Der erste Versicherer schließt Schäden, die mit "Log4J" oder "Log4Shell" zu tun haben, aus.
„a) Von der Deckung ausgeschlossen sind alle Schäden und Kosten, die direkt oder indirekt durch die, als „Log4J“ oder „Log4Shell“ (CVE-2021-44228) bekannte Sicherheitslücke ausgelöst wurden oder kausal mit dieser in Zusammenhang stehen. Dies schließt auch künftig aus der genannten Sicherheitslücke resultierende Schäden und Kosten mit ein.“
Mit Stand vom 11.01.2022 haben wir noch keinen Cyber-Schaden in Zusammenhang mit dieser Sicherheitslücke bei einem Versicherer mitbekommen. Wir haben uns zudem mit 12 Versicherern ausgetauscht. Aktuell (12.01.22) gibt es "nur" einen Versicherer, der das ausgeschlossen hat.
Diese Sicherheitslücke sollte nicht unterschätzt werden und es wird auch in den Häusern darüber diskutiert, wie man damit umgehen soll.
Das Schadenspotential für bestimmte Unternehmen ist riesig, keine Frage. Die Frage ist, ob man solche Kunden auch im Bestand hat, viele der „normalen“ Standardkunden haben kein erhöhtes Risiko. Es kommt auf die eingesetzte Technik und die installierten Patches an.
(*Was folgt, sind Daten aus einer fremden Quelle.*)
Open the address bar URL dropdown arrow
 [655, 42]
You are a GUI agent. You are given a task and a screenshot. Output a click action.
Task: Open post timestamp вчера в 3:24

Und auch hier stellt sich wieder die Frage, wenn es Pflicht ist Updates und Patches zu installieren, wäre die Sicherheitslücke damit geschlossen. Wird der Patch nicht installiert, dann könnte es dann dazu führen, dass es keinen Versicherungsschutz gibt, oder?
Wir sind gespannt, wie es in den nächsten Wochen weitergehen wird.